WHAT IS BEING ASKED:
Repeat the records below line by line, exactly, finishing on the line that contains "التأمين على السيارات في السعودية (377, 87)".

[Items from a dataset]
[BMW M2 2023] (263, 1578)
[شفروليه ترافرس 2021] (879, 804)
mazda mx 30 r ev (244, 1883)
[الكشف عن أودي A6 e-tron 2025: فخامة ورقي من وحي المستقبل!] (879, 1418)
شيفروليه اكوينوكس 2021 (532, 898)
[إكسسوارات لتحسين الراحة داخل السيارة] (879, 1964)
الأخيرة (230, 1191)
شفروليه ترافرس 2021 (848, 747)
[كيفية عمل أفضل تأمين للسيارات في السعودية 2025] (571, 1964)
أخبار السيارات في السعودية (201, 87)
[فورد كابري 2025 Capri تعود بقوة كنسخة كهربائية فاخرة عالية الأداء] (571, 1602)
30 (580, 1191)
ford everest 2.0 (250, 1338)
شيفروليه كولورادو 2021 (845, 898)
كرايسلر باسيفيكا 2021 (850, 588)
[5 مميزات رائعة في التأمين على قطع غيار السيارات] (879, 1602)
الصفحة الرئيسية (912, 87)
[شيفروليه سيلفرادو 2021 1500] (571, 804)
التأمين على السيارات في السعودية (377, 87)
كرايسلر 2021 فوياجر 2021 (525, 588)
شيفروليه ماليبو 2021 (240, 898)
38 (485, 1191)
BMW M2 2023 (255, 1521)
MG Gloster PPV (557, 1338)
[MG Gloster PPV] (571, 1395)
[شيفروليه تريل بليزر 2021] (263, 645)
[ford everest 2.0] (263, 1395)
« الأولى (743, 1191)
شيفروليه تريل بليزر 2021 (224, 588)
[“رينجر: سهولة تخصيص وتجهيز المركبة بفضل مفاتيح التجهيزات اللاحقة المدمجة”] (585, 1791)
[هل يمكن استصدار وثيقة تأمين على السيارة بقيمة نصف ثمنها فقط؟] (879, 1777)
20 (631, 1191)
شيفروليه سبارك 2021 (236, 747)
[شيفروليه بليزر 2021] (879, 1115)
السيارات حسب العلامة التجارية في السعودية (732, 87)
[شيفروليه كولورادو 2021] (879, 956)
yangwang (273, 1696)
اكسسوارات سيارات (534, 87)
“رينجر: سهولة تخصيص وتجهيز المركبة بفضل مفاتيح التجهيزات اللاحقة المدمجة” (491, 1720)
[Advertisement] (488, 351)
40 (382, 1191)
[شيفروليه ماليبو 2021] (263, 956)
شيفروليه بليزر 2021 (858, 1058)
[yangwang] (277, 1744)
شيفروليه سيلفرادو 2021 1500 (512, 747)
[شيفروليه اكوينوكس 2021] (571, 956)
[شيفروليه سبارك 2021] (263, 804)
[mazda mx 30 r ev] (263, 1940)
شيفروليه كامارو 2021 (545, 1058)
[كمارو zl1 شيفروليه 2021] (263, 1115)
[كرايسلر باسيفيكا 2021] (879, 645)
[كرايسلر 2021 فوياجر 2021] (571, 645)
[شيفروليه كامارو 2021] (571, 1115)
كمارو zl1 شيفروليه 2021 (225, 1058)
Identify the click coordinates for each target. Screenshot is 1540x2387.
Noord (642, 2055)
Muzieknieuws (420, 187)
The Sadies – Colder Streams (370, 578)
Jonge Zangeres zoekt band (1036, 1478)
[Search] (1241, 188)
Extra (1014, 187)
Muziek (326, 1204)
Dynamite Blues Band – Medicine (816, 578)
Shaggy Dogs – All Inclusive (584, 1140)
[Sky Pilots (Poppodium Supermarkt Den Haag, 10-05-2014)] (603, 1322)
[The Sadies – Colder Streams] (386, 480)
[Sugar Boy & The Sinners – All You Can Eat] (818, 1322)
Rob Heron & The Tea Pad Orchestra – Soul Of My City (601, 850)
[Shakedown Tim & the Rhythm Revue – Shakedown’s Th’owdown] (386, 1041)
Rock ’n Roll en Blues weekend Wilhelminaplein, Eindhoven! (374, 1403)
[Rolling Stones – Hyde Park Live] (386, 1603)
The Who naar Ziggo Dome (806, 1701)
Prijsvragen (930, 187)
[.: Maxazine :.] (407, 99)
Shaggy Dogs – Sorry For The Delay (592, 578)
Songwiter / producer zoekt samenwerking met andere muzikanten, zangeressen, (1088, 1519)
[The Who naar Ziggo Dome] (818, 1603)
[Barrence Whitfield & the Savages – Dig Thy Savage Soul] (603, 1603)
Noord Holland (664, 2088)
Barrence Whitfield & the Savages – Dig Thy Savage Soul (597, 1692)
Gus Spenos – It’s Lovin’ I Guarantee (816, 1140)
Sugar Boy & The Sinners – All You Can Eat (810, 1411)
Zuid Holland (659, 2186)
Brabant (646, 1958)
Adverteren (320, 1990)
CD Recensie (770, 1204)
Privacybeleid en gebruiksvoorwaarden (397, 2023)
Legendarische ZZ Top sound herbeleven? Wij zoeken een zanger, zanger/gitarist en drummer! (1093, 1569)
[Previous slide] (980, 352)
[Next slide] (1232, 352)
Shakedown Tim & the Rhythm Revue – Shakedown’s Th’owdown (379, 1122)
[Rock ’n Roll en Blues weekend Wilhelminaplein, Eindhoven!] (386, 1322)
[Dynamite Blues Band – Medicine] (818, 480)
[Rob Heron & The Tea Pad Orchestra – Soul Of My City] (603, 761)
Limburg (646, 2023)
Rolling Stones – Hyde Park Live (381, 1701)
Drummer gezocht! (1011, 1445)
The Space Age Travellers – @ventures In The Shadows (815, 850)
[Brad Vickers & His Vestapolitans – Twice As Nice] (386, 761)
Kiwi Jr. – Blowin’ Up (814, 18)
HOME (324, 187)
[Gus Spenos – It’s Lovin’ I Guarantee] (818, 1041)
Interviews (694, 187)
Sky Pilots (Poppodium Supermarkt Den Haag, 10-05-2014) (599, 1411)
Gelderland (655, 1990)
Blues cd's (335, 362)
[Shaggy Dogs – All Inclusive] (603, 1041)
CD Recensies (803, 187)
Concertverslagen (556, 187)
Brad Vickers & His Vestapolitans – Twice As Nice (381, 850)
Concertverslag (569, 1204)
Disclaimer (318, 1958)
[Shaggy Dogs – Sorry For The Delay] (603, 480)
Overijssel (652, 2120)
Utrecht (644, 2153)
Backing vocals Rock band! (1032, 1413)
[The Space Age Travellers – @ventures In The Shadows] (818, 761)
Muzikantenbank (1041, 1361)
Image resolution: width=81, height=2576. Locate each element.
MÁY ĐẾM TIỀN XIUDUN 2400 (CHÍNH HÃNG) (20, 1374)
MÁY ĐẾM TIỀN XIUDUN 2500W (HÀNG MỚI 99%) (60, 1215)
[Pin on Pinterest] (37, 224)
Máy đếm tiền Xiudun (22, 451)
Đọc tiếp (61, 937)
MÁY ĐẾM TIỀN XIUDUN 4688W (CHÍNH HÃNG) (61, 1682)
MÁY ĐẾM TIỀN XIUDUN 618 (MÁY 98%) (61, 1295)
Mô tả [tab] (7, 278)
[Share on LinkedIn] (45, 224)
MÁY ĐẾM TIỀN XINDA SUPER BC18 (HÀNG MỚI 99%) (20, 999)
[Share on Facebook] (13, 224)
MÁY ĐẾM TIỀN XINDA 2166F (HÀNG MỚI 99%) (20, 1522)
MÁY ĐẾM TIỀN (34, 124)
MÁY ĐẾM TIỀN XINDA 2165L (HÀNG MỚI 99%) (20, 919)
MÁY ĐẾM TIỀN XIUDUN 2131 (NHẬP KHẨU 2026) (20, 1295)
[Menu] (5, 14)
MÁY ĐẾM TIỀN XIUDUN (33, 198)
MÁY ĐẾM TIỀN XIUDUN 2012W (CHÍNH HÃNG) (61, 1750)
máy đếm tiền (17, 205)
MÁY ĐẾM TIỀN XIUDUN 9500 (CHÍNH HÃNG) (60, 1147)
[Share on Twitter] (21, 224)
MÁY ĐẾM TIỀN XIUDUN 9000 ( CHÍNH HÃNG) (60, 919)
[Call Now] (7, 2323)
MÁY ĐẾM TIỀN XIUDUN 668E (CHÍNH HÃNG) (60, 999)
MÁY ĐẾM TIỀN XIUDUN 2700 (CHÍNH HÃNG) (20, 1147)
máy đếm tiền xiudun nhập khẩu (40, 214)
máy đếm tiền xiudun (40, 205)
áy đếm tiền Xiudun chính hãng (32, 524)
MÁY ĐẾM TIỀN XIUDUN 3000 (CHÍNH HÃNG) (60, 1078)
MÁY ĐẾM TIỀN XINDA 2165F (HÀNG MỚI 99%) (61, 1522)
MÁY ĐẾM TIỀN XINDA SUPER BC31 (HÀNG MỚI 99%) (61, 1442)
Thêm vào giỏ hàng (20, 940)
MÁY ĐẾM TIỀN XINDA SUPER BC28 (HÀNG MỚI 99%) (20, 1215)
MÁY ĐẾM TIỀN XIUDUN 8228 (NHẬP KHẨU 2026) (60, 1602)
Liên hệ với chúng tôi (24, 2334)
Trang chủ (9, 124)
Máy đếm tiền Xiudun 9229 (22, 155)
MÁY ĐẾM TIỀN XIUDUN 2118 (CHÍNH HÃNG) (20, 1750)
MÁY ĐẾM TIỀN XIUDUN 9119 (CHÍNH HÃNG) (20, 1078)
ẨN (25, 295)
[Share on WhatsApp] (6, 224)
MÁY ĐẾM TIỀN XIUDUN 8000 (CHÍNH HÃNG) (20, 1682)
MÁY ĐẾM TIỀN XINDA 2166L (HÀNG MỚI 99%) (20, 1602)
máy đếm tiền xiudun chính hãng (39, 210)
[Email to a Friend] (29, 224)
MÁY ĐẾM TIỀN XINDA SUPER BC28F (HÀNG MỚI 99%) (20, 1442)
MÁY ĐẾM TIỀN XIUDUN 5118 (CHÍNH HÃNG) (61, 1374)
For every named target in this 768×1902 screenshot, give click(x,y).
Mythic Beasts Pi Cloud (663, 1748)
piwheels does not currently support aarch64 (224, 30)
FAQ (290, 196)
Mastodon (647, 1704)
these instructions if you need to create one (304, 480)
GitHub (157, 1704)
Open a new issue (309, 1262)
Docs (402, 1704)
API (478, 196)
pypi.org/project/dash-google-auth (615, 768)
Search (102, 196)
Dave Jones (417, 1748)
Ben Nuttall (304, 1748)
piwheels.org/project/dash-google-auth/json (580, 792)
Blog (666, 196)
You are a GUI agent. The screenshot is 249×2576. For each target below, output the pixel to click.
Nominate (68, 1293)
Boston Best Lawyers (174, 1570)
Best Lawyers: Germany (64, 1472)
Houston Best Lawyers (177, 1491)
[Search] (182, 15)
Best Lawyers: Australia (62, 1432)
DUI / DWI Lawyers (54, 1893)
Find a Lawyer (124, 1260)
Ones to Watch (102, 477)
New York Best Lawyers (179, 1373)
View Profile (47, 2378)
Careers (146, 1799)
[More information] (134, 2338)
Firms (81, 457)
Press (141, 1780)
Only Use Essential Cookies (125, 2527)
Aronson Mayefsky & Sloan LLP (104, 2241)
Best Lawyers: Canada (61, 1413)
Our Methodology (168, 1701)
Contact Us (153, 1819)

ANSWER TO THE EXERCISE:
[BMW M2 2023] (263, 1578)
[شفروليه ترافرس 2021] (879, 804)
mazda mx 30 r ev (244, 1883)
[الكشف عن أودي A6 e-tron 2025: فخامة ورقي من وحي المستقبل!] (879, 1418)
شيفروليه اكوينوكس 2021 (532, 898)
[إكسسوارات لتحسين الراحة داخل السيارة] (879, 1964)
الأخيرة (230, 1191)
شفروليه ترافرس 2021 (848, 747)
[كيفية عمل أفضل تأمين للسيارات في السعودية 2025] (571, 1964)
أخبار السيارات في السعودية (201, 87)
[فورد كابري 2025 Capri تعود بقوة كنسخة كهربائية فاخرة عالية الأداء] (571, 1602)
30 (580, 1191)
ford everest 2.0 (250, 1338)
شيفروليه كولورادو 2021 (845, 898)
كرايسلر باسيفيكا 2021 (850, 588)
[5 مميزات رائعة في التأمين على قطع غيار السيارات] (879, 1602)
الصفحة الرئيسية (912, 87)
[شيفروليه سيلفرادو 2021 1500] (571, 804)
التأمين على السيارات في السعودية (377, 87)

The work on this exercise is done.